### Exercise
Return each record shown beneath, word for word.

### Given data
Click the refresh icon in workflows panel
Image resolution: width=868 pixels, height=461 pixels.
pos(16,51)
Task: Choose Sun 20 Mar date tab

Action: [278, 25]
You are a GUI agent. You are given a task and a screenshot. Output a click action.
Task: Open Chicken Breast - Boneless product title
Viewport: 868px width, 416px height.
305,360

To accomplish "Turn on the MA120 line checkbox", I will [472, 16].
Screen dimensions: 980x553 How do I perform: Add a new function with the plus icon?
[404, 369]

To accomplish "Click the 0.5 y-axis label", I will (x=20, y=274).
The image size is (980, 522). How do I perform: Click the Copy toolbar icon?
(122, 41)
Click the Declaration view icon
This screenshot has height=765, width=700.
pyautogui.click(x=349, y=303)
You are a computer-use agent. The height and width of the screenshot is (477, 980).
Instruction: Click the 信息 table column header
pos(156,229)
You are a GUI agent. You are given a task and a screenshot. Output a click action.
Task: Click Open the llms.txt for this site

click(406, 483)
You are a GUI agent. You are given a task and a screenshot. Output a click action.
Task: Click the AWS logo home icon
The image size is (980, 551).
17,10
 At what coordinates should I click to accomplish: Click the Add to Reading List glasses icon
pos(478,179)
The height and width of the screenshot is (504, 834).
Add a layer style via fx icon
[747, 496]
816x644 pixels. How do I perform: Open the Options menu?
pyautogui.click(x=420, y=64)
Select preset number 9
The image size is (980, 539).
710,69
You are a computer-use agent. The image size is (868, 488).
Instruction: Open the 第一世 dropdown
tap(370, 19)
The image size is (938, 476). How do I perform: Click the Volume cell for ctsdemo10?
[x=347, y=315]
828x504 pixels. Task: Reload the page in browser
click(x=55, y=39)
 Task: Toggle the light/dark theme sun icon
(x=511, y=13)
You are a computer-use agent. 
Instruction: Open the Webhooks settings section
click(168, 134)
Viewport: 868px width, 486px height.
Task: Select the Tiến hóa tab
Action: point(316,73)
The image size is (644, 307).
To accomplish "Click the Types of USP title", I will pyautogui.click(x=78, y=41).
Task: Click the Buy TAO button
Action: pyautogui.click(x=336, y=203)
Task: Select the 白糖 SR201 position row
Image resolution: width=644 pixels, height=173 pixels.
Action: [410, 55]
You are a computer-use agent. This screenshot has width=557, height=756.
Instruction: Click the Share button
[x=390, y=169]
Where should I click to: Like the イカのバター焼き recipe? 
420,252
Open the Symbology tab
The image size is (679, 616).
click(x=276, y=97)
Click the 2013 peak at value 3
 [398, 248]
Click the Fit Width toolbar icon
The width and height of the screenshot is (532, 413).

### Response to this exercise
Click the refresh icon in workflows panel
Image resolution: width=868 pixels, height=461 pixels.
pos(16,51)
Task: Choose Sun 20 Mar date tab

Action: [278, 25]
You are a GUI agent. You are given a task and a screenshot. Output a click action.
Task: Open Chicken Breast - Boneless product title
Viewport: 868px width, 416px height.
305,360

To accomplish "Turn on the MA120 line checkbox", I will [472, 16].
Screen dimensions: 980x553 How do I perform: Add a new function with the plus icon?
[404, 369]

To accomplish "Click the 0.5 y-axis label", I will (x=20, y=274).
The image size is (980, 522). How do I perform: Click the Copy toolbar icon?
(122, 41)
Click the Declaration view icon
This screenshot has height=765, width=700.
pyautogui.click(x=349, y=303)
You are a computer-use agent. The height and width of the screenshot is (477, 980).
Instruction: Click the 信息 table column header
pos(156,229)
You are a GUI agent. You are given a task and a screenshot. Output a click action.
Task: Click Open the llms.txt for this site

click(406, 483)
You are a GUI agent. You are given a task and a screenshot. Output a click action.
Task: Click the AWS logo home icon
The image size is (980, 551).
17,10
 At what coordinates should I click to accomplish: Click the Add to Reading List glasses icon
pos(478,179)
The height and width of the screenshot is (504, 834).
Add a layer style via fx icon
[747, 496]
816x644 pixels. How do I perform: Open the Options menu?
pyautogui.click(x=420, y=64)
Select preset number 9
The image size is (980, 539).
710,69
You are a computer-use agent. The image size is (868, 488).
Instruction: Open the 第一世 dropdown
tap(370, 19)
The image size is (938, 476). How do I perform: Click the Volume cell for ctsdemo10?
[x=347, y=315]
828x504 pixels. Task: Reload the page in browser
click(x=55, y=39)
 Task: Toggle the light/dark theme sun icon
(x=511, y=13)
You are a computer-use agent. 
Instruction: Open the Webhooks settings section
click(168, 134)
Viewport: 868px width, 486px height.
Task: Select the Tiến hóa tab
Action: point(316,73)
The image size is (644, 307).
To accomplish "Click the Types of USP title", I will pyautogui.click(x=78, y=41).
Task: Click the Buy TAO button
Action: pyautogui.click(x=336, y=203)
Task: Select the 白糖 SR201 position row
Image resolution: width=644 pixels, height=173 pixels.
Action: [410, 55]
You are a computer-use agent. This screenshot has width=557, height=756.
Instruction: Click the Share button
[x=390, y=169]
Where should I click to: Like the イカのバター焼き recipe? 
420,252
Open the Symbology tab
The image size is (679, 616).
click(x=276, y=97)
Click the 2013 peak at value 3
 [398, 248]
Click the Fit Width toolbar icon
The width and height of the screenshot is (532, 413).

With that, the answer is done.